<< I have had a client contact me for information about organic control
of racoons in his sweet corn. He has heard from "an oldtimer" that he
can spread mothballs around in the field and it will deter racoons.
He is wondering if the mothballs can be considered organic and if not,
what other methods there may be in the control of racoons.

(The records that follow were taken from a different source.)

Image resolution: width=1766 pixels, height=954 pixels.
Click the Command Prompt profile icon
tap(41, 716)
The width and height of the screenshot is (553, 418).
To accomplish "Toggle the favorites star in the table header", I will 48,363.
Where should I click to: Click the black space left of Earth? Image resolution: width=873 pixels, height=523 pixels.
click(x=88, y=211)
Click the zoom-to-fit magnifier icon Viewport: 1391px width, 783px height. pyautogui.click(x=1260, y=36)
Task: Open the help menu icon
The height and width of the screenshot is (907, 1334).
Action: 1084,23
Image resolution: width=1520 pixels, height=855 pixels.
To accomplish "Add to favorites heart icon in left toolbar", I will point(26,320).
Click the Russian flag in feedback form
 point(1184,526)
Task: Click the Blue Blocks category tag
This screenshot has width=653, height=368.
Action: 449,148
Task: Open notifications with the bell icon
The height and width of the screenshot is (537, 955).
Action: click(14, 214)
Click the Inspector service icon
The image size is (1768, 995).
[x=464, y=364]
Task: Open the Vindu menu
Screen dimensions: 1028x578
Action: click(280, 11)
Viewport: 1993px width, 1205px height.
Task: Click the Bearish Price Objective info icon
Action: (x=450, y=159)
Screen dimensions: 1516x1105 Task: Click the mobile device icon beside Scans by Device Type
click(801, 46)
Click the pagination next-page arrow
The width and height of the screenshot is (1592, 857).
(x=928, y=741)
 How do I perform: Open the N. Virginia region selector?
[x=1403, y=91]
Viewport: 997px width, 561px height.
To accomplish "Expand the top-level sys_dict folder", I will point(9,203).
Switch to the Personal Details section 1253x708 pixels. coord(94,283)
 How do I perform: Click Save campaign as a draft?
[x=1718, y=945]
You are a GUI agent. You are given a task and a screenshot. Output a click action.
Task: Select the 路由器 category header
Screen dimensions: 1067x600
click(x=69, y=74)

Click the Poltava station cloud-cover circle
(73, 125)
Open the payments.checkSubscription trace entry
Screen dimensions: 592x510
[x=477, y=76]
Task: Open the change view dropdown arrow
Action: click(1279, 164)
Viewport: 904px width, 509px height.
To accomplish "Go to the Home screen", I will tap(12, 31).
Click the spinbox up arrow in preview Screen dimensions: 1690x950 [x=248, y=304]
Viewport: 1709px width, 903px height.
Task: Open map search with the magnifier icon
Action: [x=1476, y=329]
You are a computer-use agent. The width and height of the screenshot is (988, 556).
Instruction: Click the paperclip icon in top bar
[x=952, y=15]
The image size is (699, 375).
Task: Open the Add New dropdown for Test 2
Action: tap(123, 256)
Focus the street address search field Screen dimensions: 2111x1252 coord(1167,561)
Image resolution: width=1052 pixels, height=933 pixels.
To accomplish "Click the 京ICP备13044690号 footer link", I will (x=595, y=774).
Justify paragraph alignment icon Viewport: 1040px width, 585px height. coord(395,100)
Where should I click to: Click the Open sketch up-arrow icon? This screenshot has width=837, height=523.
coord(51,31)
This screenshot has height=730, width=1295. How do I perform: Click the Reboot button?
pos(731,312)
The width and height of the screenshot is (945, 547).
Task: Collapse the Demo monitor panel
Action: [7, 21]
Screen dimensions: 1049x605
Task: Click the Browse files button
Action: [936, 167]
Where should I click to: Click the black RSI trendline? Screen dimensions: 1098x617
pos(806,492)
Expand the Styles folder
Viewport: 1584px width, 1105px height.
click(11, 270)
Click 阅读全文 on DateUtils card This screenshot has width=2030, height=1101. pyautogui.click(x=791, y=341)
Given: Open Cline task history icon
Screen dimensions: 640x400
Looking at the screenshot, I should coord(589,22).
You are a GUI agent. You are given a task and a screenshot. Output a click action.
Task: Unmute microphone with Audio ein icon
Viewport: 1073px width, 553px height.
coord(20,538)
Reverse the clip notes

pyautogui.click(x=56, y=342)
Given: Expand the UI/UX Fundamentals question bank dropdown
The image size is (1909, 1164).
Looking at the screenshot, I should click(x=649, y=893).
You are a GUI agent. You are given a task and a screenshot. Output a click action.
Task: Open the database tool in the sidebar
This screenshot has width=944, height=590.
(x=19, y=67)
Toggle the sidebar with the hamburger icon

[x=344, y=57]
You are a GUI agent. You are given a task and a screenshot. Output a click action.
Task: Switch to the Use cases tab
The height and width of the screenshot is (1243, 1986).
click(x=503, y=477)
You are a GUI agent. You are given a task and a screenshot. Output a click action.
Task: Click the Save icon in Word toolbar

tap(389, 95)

<<Mothballs are not necessarily organic, especially today. They used to be
made of camphor, but are now of napathalene (c10h8 - derived from petroleum
or coal tar).
I don't know what mothballs were made from in the past, but the book
"Toxics A-Z" by John Harte, et al, says they are indeed currently made from
napthalene and are quite toxic - especially to children and the 100 million
people worldwide who have G6PD deficiency. Effects can include nausea,
vomitting, disorientation, altered kidney function, possibly causing
cataracts, delayed disruption fo red blood cells, headache, confusion,
excitement or malaise, profuse sweating, and irritation of the bladder. It
also bioaccumulates in aquatic organisms and accumulates in lake and stream
sediments, at levels up to 100X more than the amount measured in overlying
So I don't know if moth balls are specifically mentioned as being forbidden
in organic, but if they aren't by the letter, they surely must be by the
principle. I would also like to recommend that people not use them for
storing clothes, and find alternatives like cedar instead. Napthalene is
also used in carpet cleaners, typewriter correction fluid, adhesives, and
toilet bowl deodorizers; as well as in industrial processes for making
solvents, fuels, etc. The US produces 300,000 tons of napthalene each
NOTE: Another resources lists moth balls as being made from
paradichlorobenzene, which I believe is also quite toxic; this is an older
book, so it might be older information.